_INSTRUCTIONS TO FOLLOW_
Swap "computer-use agent" for "desktop assistant" throughout the lines below and repeat them with nothing else changed, leaving out the pictures.
++++++++++++++++++++
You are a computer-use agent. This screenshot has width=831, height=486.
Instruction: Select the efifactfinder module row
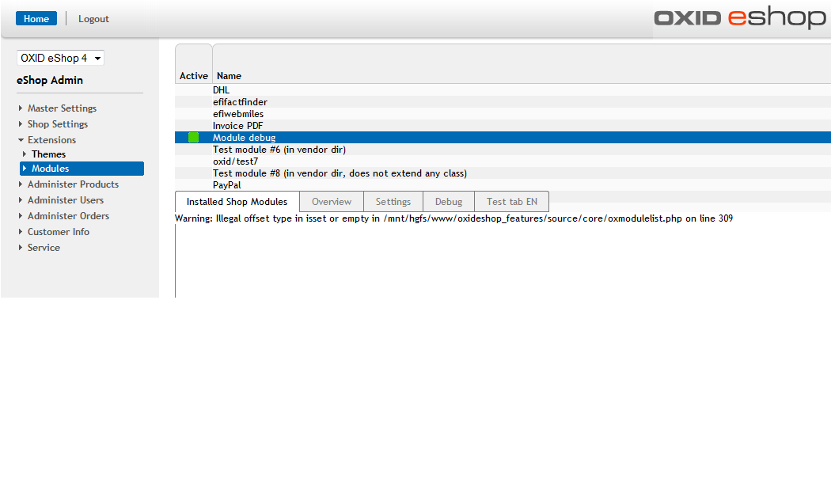click(x=240, y=102)
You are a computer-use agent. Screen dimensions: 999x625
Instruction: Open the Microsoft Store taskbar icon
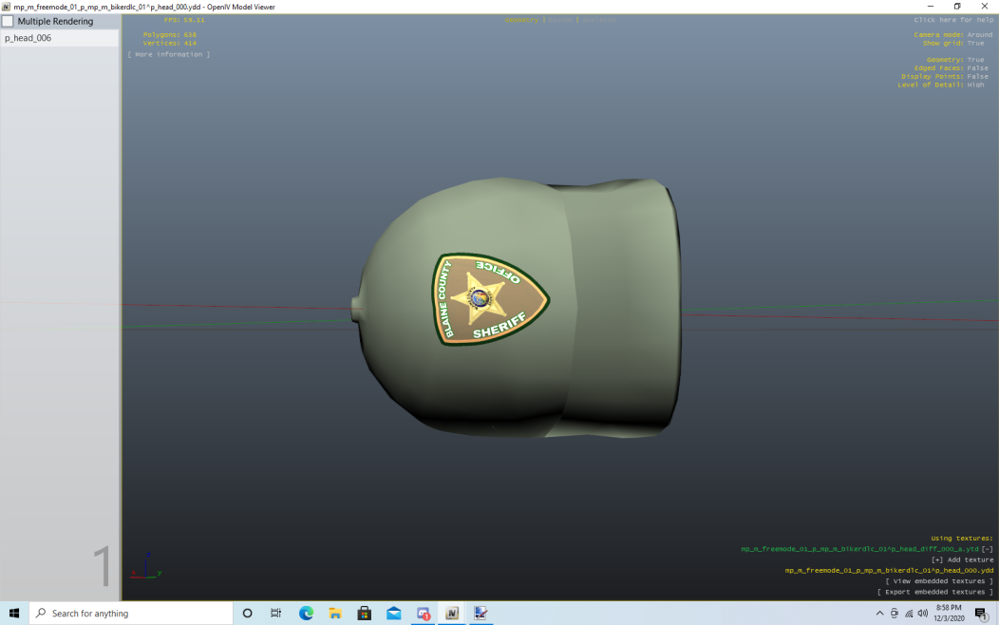[365, 614]
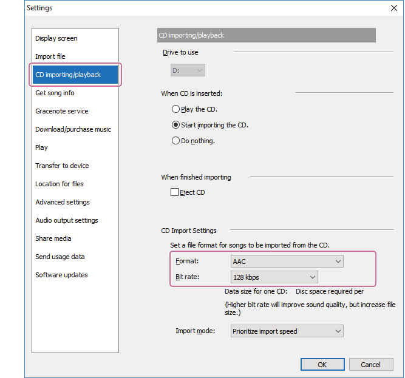Screen dimensions: 405x378
Task: Open the Drive to use dropdown
Action: pyautogui.click(x=188, y=70)
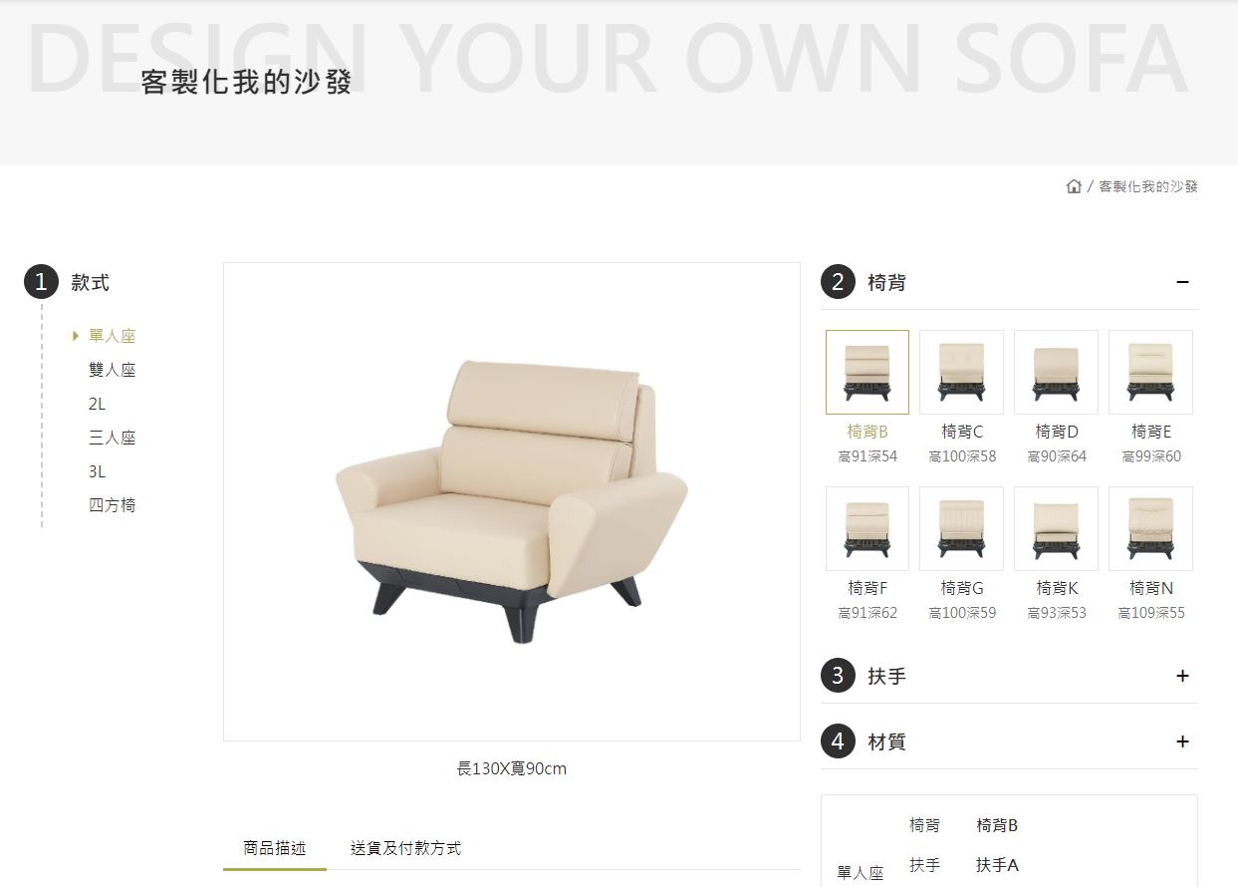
++++++++++++++++++++
_FULL OUTPUT_
You are a desktop assistant. This screenshot has width=831, height=486.
Instruction: Select the efifactfinder module row
click(x=240, y=102)
You are a desktop assistant. Screen dimensions: 999x625
Instruction: Open the Microsoft Store taskbar icon
[365, 614]
Screen dimensions: 405x378
Task: Open the Drive to use dropdown
Action: pyautogui.click(x=188, y=70)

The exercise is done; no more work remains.